What you should do
The answer must be an exact copy of the lines from the one with "Given: Click the green zoom window button" through the final line below, with no pictures and nothing else.

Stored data
##############################

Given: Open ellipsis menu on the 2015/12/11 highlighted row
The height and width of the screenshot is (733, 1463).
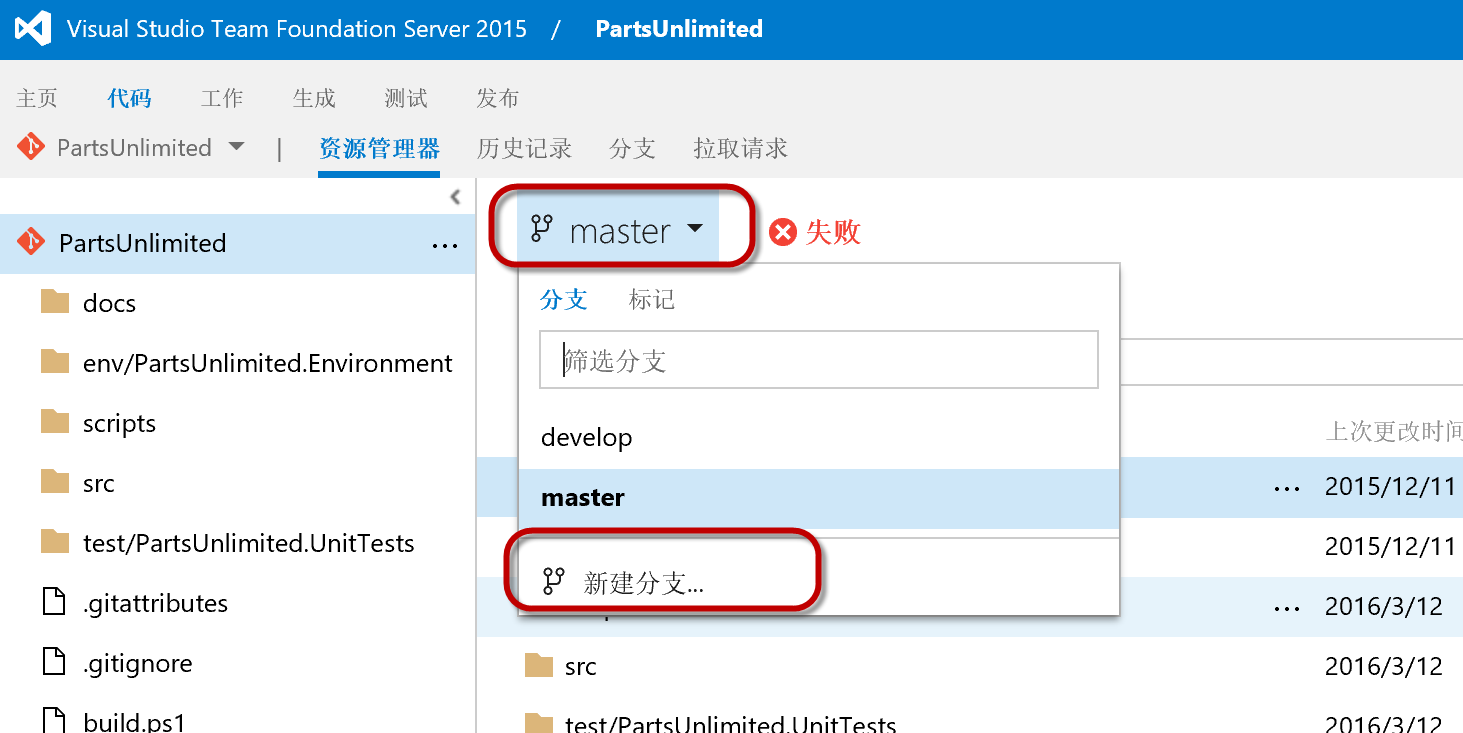Looking at the screenshot, I should click(x=1287, y=488).
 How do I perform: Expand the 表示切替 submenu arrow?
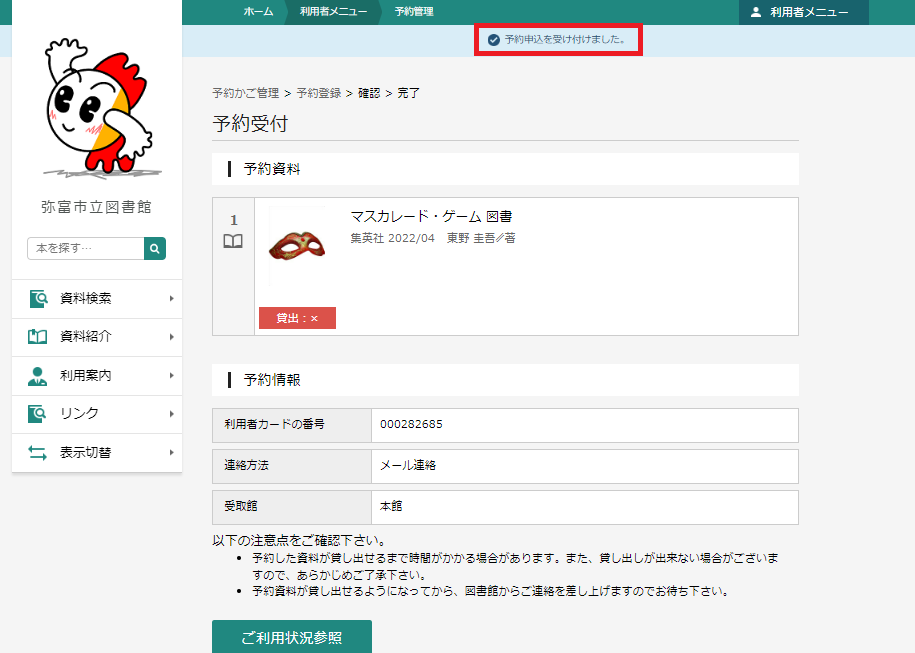[171, 453]
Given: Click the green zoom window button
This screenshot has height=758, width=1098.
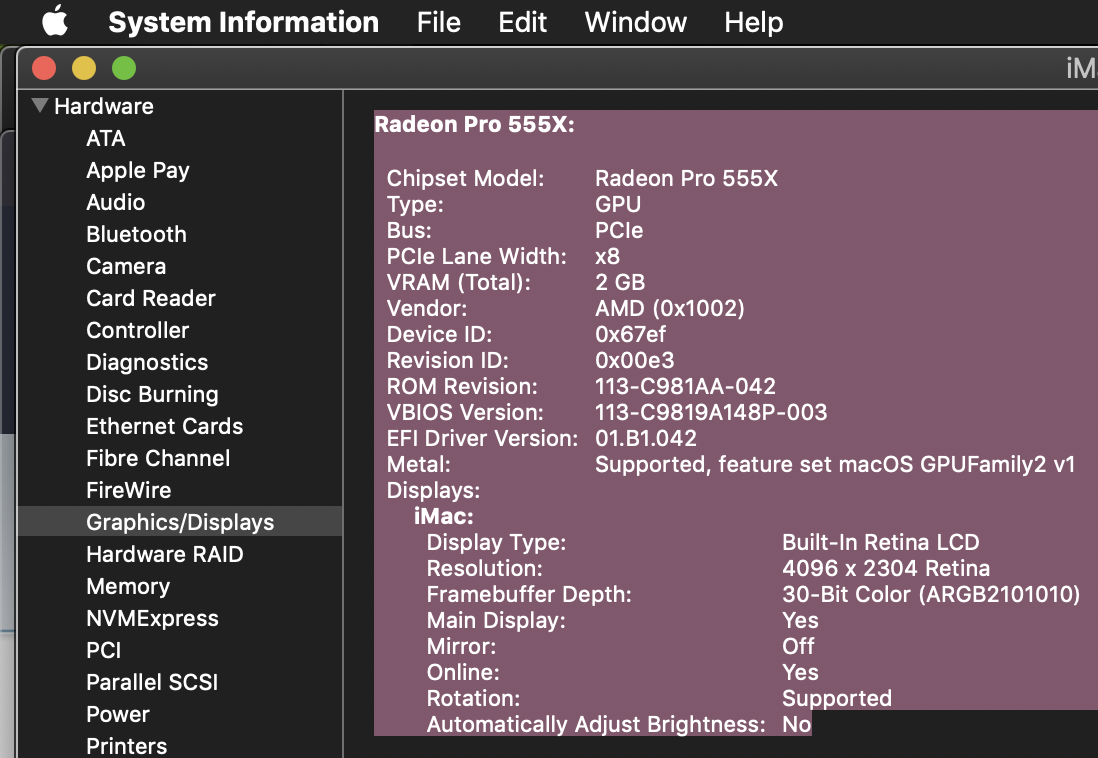Looking at the screenshot, I should 124,68.

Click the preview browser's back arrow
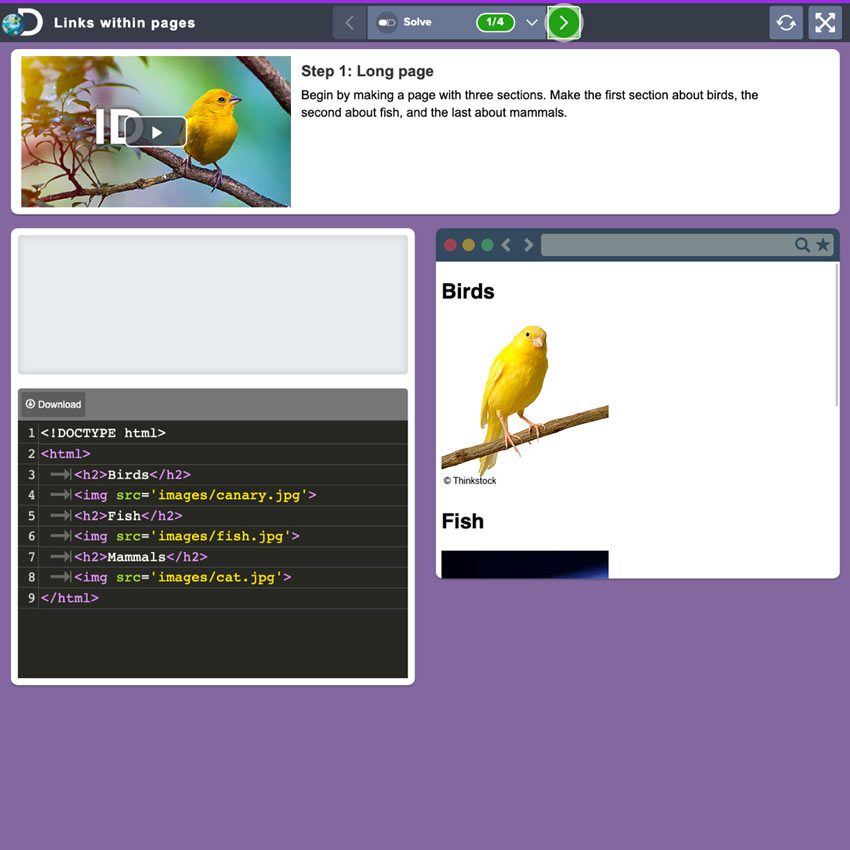pos(506,245)
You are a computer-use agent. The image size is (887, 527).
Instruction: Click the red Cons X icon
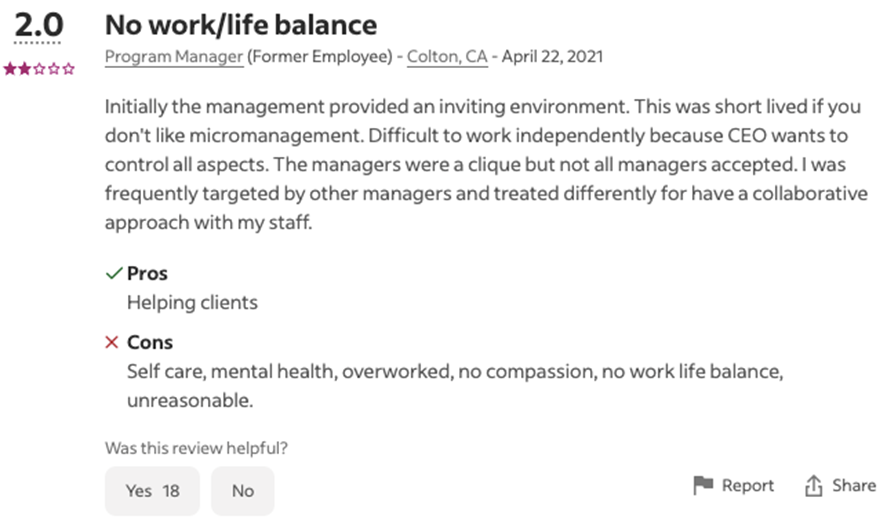click(x=112, y=342)
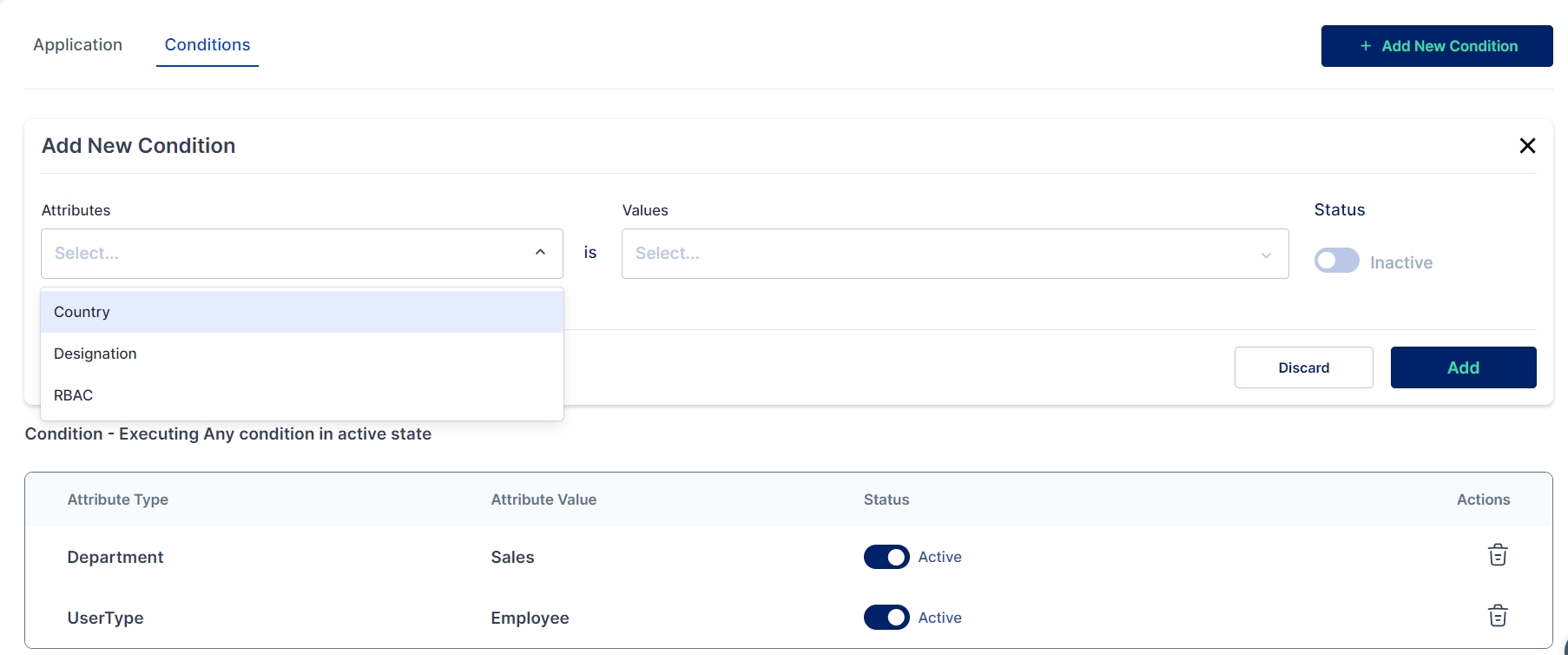Viewport: 1568px width, 655px height.
Task: Click the Add New Condition button
Action: click(x=1437, y=46)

##############################

Solution
Given: Click the green zoom window button
This screenshot has height=758, width=1098.
Looking at the screenshot, I should 124,68.

Click the preview browser's back arrow
pos(506,245)
You are a computer-use agent. The image size is (887, 527).
Instruction: Click the red Cons X icon
click(x=112, y=342)
Viewport: 1568px width, 655px height.
Task: Click the Add New Condition button
Action: click(x=1437, y=46)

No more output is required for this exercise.